BTW, unrelated, just reminds me: private sales are risky for buyers and for sellers, for a bunch of reasons, and lots of things can go wrong. And then there may be no one to go back to if something goes wrong. I personally don’t want to take those risks.
Thanks Wolf. I guess times have changed. I remember when the newspaper want ads were the way to buy and sell cars and bikes.
What about prices in MX? Maybe risk getting shot to buy there?
I have a 2013 Honda Accord 6MT (Car and Driver Car of the Year Award). I love driving the car and hated the redesign. My main driver is a 2019 Mazda CX-9 Sig. My Honda Dealer keeps texting me to sell the car back to them. I am tempted but would miss the 6MT. Paid cash for that car and got a good discount.
With this shortage of replacement parts the US should start poaching auto mechanics from Cuba.
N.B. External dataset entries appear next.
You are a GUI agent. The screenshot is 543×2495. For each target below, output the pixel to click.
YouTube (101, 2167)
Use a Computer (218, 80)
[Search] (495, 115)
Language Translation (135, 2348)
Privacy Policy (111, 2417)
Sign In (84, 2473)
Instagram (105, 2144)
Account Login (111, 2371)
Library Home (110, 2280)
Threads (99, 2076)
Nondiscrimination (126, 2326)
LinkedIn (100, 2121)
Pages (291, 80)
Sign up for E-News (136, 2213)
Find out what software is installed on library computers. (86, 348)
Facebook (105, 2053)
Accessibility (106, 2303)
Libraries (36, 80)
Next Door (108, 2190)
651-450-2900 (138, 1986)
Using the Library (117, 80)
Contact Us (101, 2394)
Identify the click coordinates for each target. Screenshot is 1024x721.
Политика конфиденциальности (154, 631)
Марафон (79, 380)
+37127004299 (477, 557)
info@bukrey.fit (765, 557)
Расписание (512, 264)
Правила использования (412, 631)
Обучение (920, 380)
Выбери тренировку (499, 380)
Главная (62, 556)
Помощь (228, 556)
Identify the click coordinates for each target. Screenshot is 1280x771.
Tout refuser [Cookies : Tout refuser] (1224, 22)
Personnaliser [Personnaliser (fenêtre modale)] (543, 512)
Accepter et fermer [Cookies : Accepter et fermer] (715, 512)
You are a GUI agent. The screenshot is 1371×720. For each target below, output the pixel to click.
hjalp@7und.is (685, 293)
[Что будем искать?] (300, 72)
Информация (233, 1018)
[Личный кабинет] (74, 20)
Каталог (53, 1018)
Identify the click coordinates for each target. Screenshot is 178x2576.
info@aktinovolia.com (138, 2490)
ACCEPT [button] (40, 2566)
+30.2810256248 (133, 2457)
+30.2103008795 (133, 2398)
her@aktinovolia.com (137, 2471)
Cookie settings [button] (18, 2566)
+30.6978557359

I bought my current car from owner, a Cuban guy. I got home and opened the air filter receptacle to find some sort of polyester fiber mat glued to a cardboard frame. Since it was clean, for a fraction of a second I considered leaving it in place.
I appreciate both the article and especially El Katz’s comments here. Eye-opening stuff.
For what it is worth, a friend of mine replaced her 2017 Toyota Highlander last week with a 2022 Toyota Highlander. Took her a couple of weeks to find a dealer willing to sell AT the MSRP (most wanted $5000 to $10,000 above MSRP to take her order) and with the colors she wanted… she looked in five states but got on the list at a dealership about an hour away.
Numbers in the deal:
Price she paid: $48K and change
Interest Rate: 2.7%
Trade-in Value: $21K
Blue Book Value: $22K to $24K
Trade-in’s list price on the lot right now: $27,995
Make of all of that what you will.
Hey, more good news! Ukraine is a major producer of auto wire harnesses. /sarc
This is the auto industry’s version of Work from Home – just order online. The risk for WFH going overboard is global outsourcing. The risk (and my eternal hope) for Make to Order cars going overboard is no more dealers or their BS.